WORK TO COMPLETE. Rewrite the material from the line with "बाल कथा (104, 1346)" through its end, keeping each request and multiplying every coordinate in the answers by 1.7, rounded to whole numbers with halves going up. Give only those lines.

RECORDS FOR THIS TASK.

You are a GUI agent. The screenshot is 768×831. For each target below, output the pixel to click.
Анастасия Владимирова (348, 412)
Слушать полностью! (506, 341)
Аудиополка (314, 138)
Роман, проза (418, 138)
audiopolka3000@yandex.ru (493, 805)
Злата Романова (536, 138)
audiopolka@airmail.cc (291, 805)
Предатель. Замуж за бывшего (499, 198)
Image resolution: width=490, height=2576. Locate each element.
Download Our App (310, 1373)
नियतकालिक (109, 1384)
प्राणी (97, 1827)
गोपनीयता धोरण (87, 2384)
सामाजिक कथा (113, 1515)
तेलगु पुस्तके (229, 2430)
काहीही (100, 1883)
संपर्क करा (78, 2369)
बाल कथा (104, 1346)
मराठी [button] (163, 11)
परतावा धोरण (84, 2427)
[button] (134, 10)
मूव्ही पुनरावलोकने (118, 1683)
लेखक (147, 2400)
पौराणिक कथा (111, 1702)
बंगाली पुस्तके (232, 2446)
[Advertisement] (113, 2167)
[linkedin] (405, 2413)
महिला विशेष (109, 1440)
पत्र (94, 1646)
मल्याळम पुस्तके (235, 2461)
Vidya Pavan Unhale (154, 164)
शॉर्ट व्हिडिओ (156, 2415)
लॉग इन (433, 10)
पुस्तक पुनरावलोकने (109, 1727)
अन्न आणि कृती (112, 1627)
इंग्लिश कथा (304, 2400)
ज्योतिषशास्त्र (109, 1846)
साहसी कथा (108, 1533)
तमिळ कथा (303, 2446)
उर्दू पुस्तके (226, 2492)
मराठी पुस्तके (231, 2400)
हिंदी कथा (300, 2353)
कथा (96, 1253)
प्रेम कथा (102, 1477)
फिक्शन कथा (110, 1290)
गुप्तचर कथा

FULL SOLUTION.
बाल कथा (177, 2288)
मराठी [button] (277, 19)
परतावा धोरण (143, 4126)
[button] (228, 17)
मूव्ही पुनरावलोकने (201, 2861)
लेखक (250, 4080)
पौराणिक कथा (189, 2893)
बंगाली पुस्तके (394, 4158)
[Advertisement] (192, 3684)
[linkedin] (689, 4102)
महिला विशेष (185, 2448)
पत्र (160, 2798)
मल्याळम पुस्तके (400, 4184)
Vidya Pavan Unhale (262, 279)
शॉर्ट व्हिडिओ (265, 4106)
लॉग इन (736, 17)
पुस्तक पुनरावलोकने (185, 2936)
अन्न आणि कृती (190, 2766)
इंग्लिश कथा (517, 4080)
ज्योतिषशास्त्र (185, 3138)
साहसी कथा (184, 2606)
तमिळ कथा (515, 4158)
उर्दू पुस्तके (384, 4236)
मराठी पुस्तके (393, 4080)
हिंदी कथा (510, 4000)
कथा (163, 2130)
प्रेम कथा (173, 2511)
फिक्शन कथा (187, 2193)
गुप्तचर कथा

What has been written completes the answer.